There are currently 12 local chapters affiliated with the party, as well as ten members holding elected office in the state.

The Ten Key Values
Key values of the Green Party platform include the following:

Ecological wisdom
Social justice
Grassroots democracy
Nonviolence
Decentralization
Community-based economics
Feminism
Respect for diversity
Personal and global responsibility
Future focus

2008 Elections
At the 2007 Green National Meeting the Illinois Green Party submitted a Proposal to host the 2008 Green Party National Convention. Green Party National Convention 2008 - Chicago, Illinois Greens from four cities had submitted proposals for the 2008 convention but in the end The National Committee chose Chicago.

As an established party it was entitled to a presidential primary, if at least two candidates qualify for that primary.

In 2007, Illinois law required all candidates in the presidential primary to submit 3,000 signatures by November.

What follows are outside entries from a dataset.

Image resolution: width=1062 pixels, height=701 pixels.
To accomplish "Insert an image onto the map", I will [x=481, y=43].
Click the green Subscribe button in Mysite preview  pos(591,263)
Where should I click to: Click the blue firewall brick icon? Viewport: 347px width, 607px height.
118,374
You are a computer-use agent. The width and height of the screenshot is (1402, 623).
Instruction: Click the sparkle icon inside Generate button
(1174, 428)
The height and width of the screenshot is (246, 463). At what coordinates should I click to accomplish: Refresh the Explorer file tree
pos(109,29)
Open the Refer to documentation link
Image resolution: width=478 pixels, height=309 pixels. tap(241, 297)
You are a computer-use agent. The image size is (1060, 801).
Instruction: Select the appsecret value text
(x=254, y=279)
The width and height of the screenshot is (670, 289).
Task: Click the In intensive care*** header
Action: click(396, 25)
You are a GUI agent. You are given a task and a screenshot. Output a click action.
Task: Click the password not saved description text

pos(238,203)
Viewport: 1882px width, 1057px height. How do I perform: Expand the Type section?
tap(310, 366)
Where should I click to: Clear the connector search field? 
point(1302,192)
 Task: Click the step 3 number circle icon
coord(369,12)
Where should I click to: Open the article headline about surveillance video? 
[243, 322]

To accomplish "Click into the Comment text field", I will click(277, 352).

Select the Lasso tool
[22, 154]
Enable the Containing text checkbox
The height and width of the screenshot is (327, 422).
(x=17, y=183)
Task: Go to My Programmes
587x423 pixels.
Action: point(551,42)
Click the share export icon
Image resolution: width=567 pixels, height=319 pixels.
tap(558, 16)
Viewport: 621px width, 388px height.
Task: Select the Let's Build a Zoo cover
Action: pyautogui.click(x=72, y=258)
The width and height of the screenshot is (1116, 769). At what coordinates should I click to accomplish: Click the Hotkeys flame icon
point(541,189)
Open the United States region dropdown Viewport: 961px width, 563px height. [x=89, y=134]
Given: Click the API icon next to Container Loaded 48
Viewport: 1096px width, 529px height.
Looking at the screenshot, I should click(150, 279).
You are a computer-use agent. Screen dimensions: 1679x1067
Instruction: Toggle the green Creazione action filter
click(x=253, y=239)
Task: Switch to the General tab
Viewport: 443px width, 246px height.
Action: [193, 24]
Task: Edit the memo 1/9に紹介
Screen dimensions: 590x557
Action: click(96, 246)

On November 5, 2007 the deadline for candidate petitions to run in the Green presidential primary, four Greens filed Cynthia McKinney, Kent Mesplay, Jared Ball and Howie Hawkins. (Hawkins was believed to be a stand-in for Ralph Nader). Only eight state affiliates of the Green Party held presidential primaries in 2008 (other states nominated by caucus or convention).

In 2008, 32 Green Party candidates filed petitions to run in the Illinois Green Party primary by the filing deadline. The party also had the power to fill ballot vacancies in races where nobody is picked in the Feb. 5 primary.  Following the primary and state party convention the party has fielded sixty candidates for the November general election.

2010 Elections
In 2010, Rich Whitney again ran for Governor of Illinois, hoping to improve on his 2006 result. LeAlan Jones, a journalist and activist from Chicago's South Side, ran for Senate. Both were uncontested in the June primary. Both Whitney and Jones were excluded from televised debates, despite the Green Party's Major Party Status. Whitney and Jones filed a lawsuit against Public Broadcasting Station member WTTW for excluding them. A private vendor of ballots misspelled Rich Whitney's name as Rich 'Whitey' in 23 Chicago wards, about half of which were in predominantly African-American neighborhoods. There is no evidence this was intentional.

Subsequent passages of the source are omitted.